In 2009 when she could have applied for the Offshore Voluntary Disclosure Program, which would have at least resulted in a significant reduction of FBAR penalties, she filed what is known as a quiet disclosurethrough her Swiss accountant by filing amended tax returns and FBARS for the years 2003 – 2008, but failed to notify the IRS or admitting she violated the law.

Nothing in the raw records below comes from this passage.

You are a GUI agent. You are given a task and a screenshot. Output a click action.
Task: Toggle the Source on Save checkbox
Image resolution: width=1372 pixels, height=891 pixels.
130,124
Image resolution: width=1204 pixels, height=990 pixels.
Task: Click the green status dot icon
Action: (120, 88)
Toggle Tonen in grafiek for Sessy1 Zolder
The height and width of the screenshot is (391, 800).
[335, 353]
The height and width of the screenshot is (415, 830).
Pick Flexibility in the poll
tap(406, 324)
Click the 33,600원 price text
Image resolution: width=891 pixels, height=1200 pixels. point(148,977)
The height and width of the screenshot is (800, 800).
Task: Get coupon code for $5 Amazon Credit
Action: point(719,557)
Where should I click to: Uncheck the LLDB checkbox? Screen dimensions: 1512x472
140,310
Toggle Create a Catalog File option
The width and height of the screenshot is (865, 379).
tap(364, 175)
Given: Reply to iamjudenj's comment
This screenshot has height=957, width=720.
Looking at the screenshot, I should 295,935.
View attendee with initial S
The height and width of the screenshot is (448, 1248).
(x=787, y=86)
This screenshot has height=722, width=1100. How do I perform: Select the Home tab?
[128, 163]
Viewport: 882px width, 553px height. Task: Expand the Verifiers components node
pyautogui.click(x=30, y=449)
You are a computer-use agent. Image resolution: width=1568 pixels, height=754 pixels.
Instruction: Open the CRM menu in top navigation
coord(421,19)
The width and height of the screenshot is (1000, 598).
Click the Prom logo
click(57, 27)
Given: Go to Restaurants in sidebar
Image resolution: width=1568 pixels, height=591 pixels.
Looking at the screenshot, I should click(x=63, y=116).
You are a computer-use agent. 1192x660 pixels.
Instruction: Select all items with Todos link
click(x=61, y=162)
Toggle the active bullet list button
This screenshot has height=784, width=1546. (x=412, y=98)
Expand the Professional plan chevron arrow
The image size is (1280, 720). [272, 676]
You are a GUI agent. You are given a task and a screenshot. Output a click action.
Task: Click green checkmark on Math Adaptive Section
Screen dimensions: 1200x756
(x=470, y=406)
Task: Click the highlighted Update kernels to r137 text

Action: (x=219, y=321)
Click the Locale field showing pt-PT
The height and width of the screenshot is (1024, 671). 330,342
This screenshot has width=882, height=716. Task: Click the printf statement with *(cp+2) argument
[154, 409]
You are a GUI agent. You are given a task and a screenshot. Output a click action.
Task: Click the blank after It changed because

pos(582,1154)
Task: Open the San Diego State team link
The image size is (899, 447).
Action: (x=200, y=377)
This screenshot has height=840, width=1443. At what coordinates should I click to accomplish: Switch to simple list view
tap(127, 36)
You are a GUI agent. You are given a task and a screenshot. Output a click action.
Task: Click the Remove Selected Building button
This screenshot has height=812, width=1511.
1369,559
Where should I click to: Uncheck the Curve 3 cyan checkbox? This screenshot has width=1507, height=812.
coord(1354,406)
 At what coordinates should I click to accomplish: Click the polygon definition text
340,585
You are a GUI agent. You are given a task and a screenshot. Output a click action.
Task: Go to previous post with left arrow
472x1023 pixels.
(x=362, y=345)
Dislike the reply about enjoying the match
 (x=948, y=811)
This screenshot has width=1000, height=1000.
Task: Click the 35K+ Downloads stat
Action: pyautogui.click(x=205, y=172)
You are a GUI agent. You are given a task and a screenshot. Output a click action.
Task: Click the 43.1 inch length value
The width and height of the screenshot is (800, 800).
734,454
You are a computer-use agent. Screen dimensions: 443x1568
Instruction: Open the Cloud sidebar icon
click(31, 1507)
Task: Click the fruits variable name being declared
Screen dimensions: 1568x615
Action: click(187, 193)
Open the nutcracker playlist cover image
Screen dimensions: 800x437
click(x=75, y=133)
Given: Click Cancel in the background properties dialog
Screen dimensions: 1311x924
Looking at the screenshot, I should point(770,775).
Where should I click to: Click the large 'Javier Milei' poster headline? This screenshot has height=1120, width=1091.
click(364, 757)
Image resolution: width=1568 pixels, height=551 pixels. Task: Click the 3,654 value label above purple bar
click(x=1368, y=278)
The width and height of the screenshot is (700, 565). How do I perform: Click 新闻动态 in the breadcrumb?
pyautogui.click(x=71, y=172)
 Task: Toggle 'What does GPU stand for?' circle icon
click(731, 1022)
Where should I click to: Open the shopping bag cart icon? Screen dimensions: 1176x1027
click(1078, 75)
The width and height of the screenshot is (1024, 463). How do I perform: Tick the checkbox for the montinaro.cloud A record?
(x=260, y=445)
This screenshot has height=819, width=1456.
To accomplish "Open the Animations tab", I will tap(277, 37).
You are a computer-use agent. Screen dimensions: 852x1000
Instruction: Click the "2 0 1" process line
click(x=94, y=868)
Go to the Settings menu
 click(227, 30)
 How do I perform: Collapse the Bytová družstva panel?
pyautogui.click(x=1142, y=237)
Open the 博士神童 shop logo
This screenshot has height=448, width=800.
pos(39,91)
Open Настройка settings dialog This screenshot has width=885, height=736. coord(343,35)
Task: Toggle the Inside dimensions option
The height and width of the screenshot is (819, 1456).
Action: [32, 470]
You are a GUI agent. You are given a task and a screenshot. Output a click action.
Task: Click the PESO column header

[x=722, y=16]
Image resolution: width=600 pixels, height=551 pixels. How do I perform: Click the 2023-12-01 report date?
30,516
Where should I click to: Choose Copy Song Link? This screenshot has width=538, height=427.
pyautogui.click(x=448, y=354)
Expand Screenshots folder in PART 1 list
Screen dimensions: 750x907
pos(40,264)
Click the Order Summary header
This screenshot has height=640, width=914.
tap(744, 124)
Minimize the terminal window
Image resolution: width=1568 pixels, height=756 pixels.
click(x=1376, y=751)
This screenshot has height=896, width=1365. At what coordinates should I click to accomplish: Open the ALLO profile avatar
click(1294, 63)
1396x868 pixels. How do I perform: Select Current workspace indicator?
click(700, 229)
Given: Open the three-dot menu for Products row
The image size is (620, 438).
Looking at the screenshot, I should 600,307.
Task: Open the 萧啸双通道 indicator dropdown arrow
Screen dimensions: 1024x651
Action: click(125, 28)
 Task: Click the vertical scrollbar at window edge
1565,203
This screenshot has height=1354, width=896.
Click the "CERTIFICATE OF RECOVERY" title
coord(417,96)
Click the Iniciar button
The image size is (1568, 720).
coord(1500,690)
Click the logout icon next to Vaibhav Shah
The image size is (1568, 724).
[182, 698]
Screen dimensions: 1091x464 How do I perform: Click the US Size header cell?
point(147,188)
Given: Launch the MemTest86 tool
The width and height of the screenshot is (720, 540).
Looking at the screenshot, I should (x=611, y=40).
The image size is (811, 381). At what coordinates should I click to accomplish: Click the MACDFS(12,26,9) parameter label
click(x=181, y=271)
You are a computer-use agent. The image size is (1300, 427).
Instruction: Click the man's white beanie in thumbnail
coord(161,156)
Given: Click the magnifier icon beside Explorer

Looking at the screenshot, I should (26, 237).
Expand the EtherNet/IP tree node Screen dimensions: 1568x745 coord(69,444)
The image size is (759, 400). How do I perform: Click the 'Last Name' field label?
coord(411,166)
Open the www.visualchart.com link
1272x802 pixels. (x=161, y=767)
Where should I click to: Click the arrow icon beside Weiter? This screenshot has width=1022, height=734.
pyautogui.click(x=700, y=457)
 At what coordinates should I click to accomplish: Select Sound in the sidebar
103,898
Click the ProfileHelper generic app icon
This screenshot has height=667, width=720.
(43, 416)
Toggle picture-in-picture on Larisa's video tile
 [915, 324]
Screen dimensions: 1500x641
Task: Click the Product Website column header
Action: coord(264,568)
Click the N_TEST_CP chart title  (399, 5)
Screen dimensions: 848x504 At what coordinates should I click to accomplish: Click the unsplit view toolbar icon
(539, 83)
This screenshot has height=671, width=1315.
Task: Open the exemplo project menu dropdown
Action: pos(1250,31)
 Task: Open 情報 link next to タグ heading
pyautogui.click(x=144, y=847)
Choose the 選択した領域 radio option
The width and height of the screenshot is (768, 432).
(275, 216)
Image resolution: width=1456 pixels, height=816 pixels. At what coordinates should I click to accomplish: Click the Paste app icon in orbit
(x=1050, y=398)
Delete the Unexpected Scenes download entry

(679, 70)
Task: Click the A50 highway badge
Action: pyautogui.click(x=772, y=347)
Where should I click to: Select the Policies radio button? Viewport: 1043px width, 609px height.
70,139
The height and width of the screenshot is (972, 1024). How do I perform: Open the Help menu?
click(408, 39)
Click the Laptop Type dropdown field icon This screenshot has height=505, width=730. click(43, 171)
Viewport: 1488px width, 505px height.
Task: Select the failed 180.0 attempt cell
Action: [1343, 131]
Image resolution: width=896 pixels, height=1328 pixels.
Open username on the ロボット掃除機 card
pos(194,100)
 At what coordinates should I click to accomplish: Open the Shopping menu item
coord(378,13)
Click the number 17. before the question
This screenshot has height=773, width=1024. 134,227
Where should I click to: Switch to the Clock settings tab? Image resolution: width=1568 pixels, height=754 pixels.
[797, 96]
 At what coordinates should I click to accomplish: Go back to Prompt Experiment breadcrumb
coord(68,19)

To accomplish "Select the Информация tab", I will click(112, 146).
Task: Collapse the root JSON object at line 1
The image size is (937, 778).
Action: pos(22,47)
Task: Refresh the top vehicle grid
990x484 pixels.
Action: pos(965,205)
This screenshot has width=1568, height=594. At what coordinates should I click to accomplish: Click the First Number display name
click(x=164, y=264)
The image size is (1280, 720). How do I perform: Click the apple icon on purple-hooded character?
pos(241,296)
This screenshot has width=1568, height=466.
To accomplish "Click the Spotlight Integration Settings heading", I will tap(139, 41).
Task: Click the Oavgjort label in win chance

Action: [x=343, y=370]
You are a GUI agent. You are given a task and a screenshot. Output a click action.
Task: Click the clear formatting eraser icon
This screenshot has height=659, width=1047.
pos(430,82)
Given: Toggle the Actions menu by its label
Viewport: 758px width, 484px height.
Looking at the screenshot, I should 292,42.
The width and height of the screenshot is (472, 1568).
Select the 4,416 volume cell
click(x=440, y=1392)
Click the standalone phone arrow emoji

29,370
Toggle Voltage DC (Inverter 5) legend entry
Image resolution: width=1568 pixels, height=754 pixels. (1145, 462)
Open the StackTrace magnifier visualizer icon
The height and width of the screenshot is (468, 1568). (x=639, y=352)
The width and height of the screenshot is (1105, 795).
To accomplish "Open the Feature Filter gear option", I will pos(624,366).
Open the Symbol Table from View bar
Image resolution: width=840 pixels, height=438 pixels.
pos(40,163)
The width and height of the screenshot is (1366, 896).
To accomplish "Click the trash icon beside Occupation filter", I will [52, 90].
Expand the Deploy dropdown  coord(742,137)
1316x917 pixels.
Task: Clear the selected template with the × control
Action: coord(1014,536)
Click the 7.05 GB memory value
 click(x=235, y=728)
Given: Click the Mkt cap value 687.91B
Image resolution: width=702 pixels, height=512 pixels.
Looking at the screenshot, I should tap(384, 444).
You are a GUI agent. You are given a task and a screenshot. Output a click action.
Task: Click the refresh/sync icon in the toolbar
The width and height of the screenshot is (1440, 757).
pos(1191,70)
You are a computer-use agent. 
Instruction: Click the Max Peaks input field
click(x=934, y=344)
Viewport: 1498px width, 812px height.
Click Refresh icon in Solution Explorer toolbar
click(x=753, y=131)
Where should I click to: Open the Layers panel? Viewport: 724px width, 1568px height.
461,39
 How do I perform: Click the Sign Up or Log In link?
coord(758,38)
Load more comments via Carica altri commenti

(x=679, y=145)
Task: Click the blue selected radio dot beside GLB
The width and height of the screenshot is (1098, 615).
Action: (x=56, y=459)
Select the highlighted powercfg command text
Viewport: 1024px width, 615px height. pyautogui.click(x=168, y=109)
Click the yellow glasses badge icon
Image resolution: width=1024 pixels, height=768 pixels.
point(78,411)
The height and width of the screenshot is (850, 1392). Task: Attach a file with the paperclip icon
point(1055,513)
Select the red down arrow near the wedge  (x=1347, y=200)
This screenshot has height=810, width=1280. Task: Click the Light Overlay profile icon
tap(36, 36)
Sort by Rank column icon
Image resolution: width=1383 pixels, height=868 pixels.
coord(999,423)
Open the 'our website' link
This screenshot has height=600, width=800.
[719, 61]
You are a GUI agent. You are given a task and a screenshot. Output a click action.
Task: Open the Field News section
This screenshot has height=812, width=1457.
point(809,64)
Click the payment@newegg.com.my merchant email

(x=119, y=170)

The quiet disclosure is when a taxpayer merely marks the yes boxes on Schedule B that foreign accounts exist and hopes for the best.
This non-compliance approach resulted in Norman being assessed an $803,530 penalty (which was 50% of the unreported balance in her account) for a willful failure to file a FBAR (Form FinCEN 114) with respect to her UBS account she held in 2007.
If you have any accounts or investments relating to assets held outside of the U.S., be sure to share this information with your tax professional.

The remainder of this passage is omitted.